Not only that, I'm packing 8 thumbnails into each blob/file.
So with 100 high res images, we're talking about 12 blobs, less than 60 megs.
A lot less now that JPEG is widely supported for Canvas.


-Charles

I've already mentioned somewhere before I hope Blob would be descendant of stream, I have no problem with reducing this issue to more generic one (stream). 1GB video would not be loaded to RAM, why would it? I see no point of doing that, as long as one can seek in underlying stream, there's no point. I was referring to "why an author should expect to stash 100MB of objects into createObjectURL", why not? if it's all cached on disc. author should not expect to have 3GB data in memory at once, but why would he/she? That is nothing one should be concern with.

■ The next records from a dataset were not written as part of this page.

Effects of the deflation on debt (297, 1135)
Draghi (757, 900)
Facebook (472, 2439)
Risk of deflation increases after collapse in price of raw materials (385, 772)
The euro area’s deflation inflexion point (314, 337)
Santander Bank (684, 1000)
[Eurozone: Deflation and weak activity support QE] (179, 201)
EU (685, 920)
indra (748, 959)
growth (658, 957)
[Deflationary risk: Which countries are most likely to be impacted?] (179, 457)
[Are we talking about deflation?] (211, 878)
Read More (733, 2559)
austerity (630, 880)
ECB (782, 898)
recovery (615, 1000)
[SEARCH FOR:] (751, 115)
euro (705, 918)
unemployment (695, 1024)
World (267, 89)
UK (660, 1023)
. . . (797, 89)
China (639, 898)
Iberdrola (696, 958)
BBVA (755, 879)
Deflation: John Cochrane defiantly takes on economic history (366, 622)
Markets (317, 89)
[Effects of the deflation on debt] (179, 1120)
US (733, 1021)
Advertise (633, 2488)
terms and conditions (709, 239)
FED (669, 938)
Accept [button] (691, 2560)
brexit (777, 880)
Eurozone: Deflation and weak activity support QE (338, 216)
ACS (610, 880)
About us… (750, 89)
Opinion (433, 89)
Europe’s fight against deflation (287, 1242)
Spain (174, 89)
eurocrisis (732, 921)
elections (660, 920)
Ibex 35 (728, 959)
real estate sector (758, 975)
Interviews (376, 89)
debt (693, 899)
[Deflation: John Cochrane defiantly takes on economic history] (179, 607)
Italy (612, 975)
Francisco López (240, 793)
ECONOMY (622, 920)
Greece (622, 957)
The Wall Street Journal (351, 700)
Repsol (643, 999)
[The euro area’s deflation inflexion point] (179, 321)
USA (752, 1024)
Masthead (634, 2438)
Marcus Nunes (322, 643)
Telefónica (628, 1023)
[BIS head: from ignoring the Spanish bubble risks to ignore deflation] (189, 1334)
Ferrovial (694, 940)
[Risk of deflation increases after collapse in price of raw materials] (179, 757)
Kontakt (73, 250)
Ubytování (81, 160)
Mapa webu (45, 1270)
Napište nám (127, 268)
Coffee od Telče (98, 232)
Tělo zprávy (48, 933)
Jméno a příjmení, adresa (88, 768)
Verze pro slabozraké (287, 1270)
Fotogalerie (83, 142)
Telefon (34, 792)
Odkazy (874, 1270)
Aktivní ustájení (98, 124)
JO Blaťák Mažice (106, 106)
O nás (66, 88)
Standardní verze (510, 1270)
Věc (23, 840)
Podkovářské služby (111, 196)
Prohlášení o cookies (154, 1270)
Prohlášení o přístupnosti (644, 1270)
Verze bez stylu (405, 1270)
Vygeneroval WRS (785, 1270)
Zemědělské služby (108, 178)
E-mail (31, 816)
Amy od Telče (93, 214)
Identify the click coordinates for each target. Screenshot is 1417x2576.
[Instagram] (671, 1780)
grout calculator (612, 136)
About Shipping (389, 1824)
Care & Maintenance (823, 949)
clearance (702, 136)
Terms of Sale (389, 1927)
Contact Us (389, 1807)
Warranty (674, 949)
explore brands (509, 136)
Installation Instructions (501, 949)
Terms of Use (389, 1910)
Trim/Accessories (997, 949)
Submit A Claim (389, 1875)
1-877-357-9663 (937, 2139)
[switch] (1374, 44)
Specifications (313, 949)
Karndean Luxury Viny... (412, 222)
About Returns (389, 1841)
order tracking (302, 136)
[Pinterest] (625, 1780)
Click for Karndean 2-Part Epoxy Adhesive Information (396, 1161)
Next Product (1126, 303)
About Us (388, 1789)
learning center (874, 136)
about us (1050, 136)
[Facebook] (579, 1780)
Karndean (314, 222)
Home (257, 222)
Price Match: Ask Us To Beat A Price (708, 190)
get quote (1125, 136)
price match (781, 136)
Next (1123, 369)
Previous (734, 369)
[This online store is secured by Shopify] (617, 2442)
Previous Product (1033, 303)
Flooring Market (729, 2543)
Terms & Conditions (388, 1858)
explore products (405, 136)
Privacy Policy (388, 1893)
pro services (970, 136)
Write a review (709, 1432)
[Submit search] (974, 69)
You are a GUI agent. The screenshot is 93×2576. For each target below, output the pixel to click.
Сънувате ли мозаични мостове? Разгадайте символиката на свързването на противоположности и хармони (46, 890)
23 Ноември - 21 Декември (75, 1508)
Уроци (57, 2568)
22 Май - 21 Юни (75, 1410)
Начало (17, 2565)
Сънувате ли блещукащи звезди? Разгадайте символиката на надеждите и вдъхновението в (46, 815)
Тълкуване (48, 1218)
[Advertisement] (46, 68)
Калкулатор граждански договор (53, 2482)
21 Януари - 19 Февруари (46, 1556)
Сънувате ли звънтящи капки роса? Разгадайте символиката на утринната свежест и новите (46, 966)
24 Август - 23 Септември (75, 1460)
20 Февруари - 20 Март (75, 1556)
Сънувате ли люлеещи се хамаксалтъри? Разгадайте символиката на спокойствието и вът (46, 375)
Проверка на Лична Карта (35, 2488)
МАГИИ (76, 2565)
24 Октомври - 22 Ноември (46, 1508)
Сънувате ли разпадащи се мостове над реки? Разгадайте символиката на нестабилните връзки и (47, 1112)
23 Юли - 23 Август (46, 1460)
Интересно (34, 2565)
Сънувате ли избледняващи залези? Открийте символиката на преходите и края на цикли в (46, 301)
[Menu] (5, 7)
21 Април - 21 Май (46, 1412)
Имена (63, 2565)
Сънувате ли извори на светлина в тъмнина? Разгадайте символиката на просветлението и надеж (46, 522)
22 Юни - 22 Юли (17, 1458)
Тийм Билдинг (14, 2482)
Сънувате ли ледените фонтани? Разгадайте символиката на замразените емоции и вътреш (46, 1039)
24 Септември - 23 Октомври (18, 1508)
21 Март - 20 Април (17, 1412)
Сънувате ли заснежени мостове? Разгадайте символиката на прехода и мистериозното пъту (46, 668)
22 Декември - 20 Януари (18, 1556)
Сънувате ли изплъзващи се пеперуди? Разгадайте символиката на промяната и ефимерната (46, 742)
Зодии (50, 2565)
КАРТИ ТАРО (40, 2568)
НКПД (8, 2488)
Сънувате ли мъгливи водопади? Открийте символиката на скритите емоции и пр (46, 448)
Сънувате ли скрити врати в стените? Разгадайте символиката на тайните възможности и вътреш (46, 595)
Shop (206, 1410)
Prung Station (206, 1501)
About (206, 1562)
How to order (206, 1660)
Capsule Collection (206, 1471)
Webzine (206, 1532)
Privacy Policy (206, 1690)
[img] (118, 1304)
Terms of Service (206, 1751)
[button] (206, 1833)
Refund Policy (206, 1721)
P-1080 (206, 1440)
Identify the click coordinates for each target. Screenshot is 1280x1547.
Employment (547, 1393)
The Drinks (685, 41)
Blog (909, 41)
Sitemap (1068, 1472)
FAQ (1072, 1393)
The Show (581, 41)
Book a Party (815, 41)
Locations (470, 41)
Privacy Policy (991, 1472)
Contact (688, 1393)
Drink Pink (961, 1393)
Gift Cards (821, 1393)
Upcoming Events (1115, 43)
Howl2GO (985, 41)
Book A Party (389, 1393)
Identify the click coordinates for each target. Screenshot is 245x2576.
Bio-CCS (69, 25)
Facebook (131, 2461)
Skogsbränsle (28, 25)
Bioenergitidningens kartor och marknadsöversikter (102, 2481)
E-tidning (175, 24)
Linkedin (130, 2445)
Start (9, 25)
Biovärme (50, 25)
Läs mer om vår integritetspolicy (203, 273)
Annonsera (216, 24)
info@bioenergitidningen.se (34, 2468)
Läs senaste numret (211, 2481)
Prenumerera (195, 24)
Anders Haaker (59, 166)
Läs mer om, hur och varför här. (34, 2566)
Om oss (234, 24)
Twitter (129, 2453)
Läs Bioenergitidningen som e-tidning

"The underlying File data could disappear from the file system at any time"
Well.. they should not while they are managed by browser. And deleting the content by user (other application)? Well, I can go and simply delete all images on my server... and webpages would be displaying nothing for normal pages, server scripts working with such files could have problem. User can have image library desktop program displaying 20 images, then go, delete 15 of them from disk (while app is runnig) and trying to access those using this desktop program... problem for app. Special cases? Yes. Something new and unheard of? No... Programmer should be able to handle those. We can always have triad createObjectUrl, revokeObjectUrl and bool checkObjectUrl(DOMString aUrl).